Sebelumnya, di Kementerian ESDM, pada Jumat (28/7/2023), ketika ditanya mengenai evaluasi perdagangan karbon antar-PLTU, Jisman menuturkan, ”Itu masih voluntary, ya. Belum ada evaluasi, kami masih konsolidasi data,” katanya.
KOMPAS/RHAMA PUTRA JATI
Ilustrasi Penambangan Batubara
Batubara
Sementara itu, dari sektor pertambangan, Ketua Umum Asosiasi Pemasok Energi, Mineral, dan Batubara Indonesia (Aspebindo) Anggawira menyambut positif diluncurkannya bursa karbon nasional. Pihaknya masih menghimpun data perusahaan anggota Aspebindo yang hendak berpartisipasi dalam perdagangan karbon oleh BEI itu.
”Setahu saya belum ada yang sampai trading. Namun, kan, sebelumnya memang sudah ada peta jalan dan sekarang baru ada bursa karbonnya. Ke depan, saya pikir akan ada implementasi (partisipasi) lewat ini,” ujarnya.
Kendati menyambut positif bursa karbon, pihaknya juga menanti sosialisasi rinci dari pemerintah. ”Ini sudah menjadi komitmen kami, tetapi harapan kami ada pendekatan kepada para pelaku usaha. Juga mungkin ada semacam insentif kepada para pelaku usaha yang melakukan ini,” kata Anggawira.
Para pelaku usaha pertambangan, ujar Anggawira, selama ini berkomitmen dalam menerapkan konsep lingkungan, sosial, dan tata kelola (environmental, social, governance/ESG) dengan cara masing-masing. Dalam penyusunan Rencana Kerja dan Anggaran Biaya (RKAB) pun sudah ada koridor dalam pengembalian daya dukung lingkungan.
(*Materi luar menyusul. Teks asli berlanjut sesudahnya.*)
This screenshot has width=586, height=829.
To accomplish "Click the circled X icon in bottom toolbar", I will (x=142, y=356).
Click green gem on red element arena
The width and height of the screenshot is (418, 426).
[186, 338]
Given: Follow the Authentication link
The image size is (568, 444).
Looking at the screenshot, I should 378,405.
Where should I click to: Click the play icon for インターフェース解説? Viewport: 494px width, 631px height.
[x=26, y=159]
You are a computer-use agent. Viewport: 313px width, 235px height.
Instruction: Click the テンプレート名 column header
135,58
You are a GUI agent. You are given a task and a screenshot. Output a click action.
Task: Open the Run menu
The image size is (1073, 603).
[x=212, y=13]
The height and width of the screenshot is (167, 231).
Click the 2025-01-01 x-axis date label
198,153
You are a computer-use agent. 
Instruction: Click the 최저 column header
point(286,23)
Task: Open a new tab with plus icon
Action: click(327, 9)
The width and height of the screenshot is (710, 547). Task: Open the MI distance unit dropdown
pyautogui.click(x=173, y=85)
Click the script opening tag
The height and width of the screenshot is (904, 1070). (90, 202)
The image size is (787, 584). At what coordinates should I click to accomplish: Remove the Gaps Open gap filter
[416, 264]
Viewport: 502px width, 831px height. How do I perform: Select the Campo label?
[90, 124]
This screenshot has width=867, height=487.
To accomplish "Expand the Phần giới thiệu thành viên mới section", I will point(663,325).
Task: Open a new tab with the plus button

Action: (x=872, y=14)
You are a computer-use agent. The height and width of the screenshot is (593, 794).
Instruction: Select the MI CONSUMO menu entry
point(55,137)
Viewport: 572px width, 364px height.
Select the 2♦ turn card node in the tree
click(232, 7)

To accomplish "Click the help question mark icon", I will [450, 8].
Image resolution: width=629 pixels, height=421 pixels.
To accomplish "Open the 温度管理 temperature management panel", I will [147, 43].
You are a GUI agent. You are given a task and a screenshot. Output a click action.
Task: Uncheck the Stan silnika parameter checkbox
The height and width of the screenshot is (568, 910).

Daymas mengemukakan, sosialisasi mengenai perdagangan karbon memang menjadi kunci sekaligus pekerjaan terberat mengingat hal itu masih baru di Indonesia. Oleh karena itu, sosialisasi, baik kepada perusahaan, di berbagai sektor, maupun publik secara umum mesti terus dimasifkan.